● **Source document**

At Fourth Economy, our focus is on helping communities develop strategies that will make a big impact. For major projects, that often means identifying and assisting in applying for federal assistance. The federal landscape can be confusing, especially when trying to keep up with the news out of Washington. We can help sort through the thicket of regulations to find opportunities that align with your communities plans by leveraging our experience with federal programs and our engagement with national trade groups.

One of the best groups to keep up to date with opportunities in Washington is the International Economic Development Council (IEDC).  Matt Mullin, IEDC’s Vice President of Policy & Communications heads up their policy efforts, so I reached out to him for an overview of the federal role in local community and economic development.

One of the best groups to keep up to date with opportunities in Washington is the International Economic Development Council (IEDC).  Matt Mullin, IEDC’s Vice President of Policy & Communications heads up their policy efforts, so I reached out to him for an overview of the federal role in local community and economic development.

Emily: Why do economic developers need to know what is happening on a national policy level? Don’t they have enough to deal with in their own communities?

Matt: The federal government, whether functioning well, or not, plays a significant role in what happens at the local and regional level on both a macro and micro scale.

On the macro scale, the rhetoric coming out of Washington influences the international economy. When a president is talking about trade with China it impacts business decisions that are being made about future supply chains, distribution and other factors.

On a micro level, the federal government is still spending money. While the administration is not supportive of economic development programs in their budget, congress has ignored them and has pumped more money into our key programs. These federal resources make direct impacts on the local level.

I understand that seeking federal aid in this climate can be exhausting, especially for small communities where it is hard to find the time and resources to apply for and report on grants. It is easy to make a decision to ignore the federal government during this time. That’s unfortunate, because those that are persistent have a real opportunity to get resources that have not been available in the past.

Emily: What resources does IEDC provide for economic developers to learn more about public policy and federal resources?

Matt: We provide research analysis and advocacy resources to help members remain engaged in DC. Last year, we published a guide that outlines investments in local economic development projects from different agencies is available for free download on the IEDC website. We provide federal updates in our newsletter, legislative alerts when key pieces are under consideration, and updates at key moments in legislative calendar.

We also advocate on the behalf of the profession, to the administration, to federal agencies and to congress. Furthermore, IEDC has a Public Policy Advisory Committee that informs our board on policy and legislation. This is the general membership’s voice to the IEDC board on public policy.

Emily: This administration certainly has an unconventional approach to economic development! What are some of the changes you have seen?

Matt: Their agenda for economic policy seems to be largely grounded in trade policy; tariffs, trade negotiations, NAFTA, China. Early on they had suggested they would drop multinational trade agreements in favor of bi-national. That has largely fallen on the wayside. Now they are focused on China and Canada and Mexico through revising NAFTA. Outside of that, not clear what major initiatives that they will engage in.

Previously, administrations would create focus areas. For example, the last administration took on the Investing in Manufacturing Communities Partnership. That was not a funded initiative but it put a spotlight on regional strategies for manufacturing. Programs like those do not exist currently.

● **Extracted data**
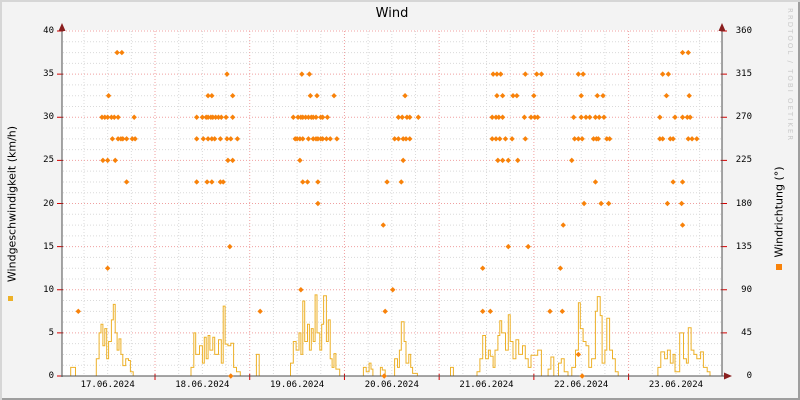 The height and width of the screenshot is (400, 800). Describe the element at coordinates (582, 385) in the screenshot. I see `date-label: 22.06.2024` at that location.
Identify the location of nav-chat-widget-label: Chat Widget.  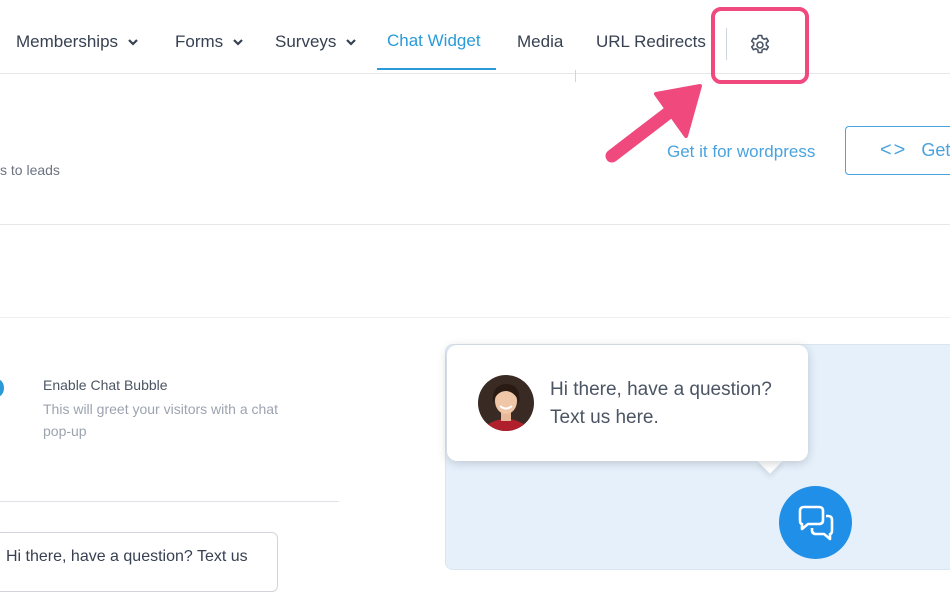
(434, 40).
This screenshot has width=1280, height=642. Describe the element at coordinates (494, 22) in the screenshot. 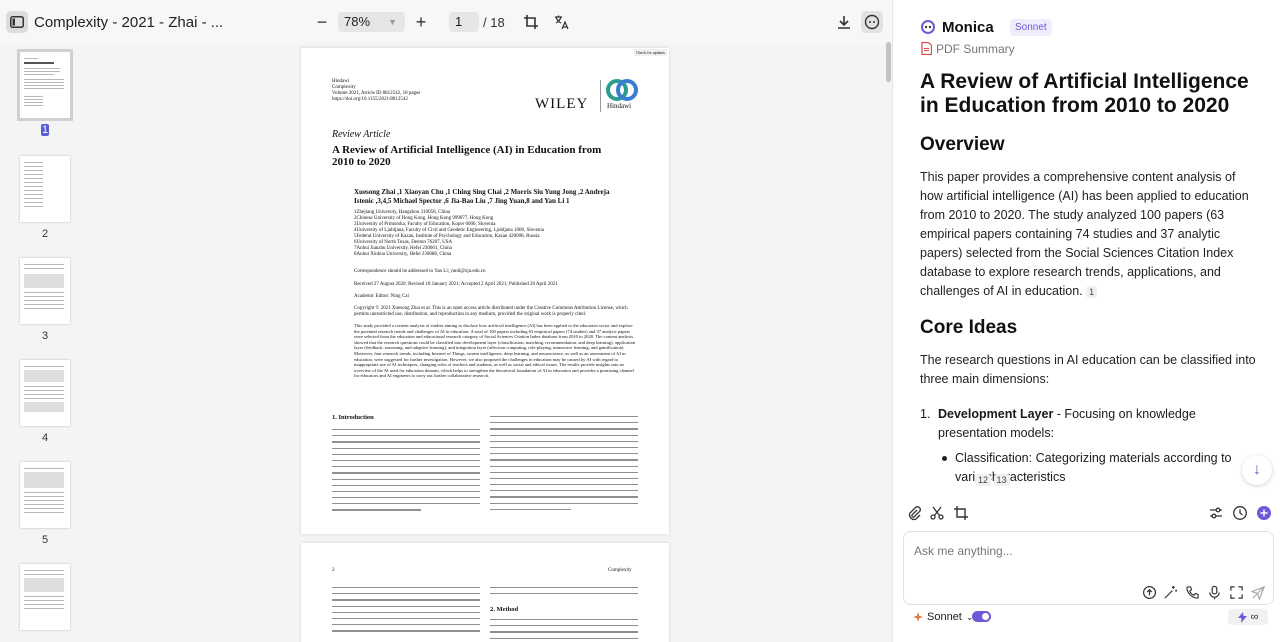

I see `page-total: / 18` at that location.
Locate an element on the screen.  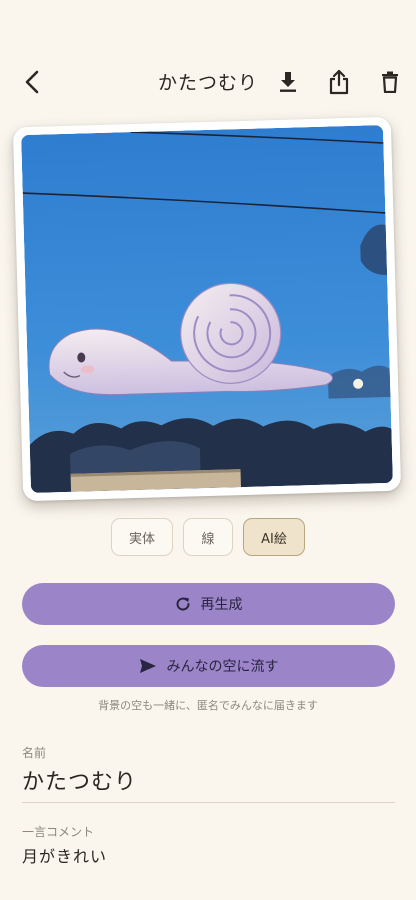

● **Tasks to perform**
A - According to the interview on federal economic development policy, the administration's economic policy agenda seems largely grounded in trade policy. List each item named in that trade policy list.
B - Transcribe the interview on federal economic development policy word for word from "Matt: We provide" to "in legislative calendar.".

● **Outputs in order**
A - Tariffs, trade negotiations, NAFTA, China

B -
Matt: We provide research analysis and advocacy resources to help members remain engaged in DC. Last year, we published a guide that outlines investments in local economic development projects from different agencies is available for free download on the IEDC website. We provide federal updates in our newsletter, legislative alerts when key pieces are under consideration, and updates at key moments in legislative calendar.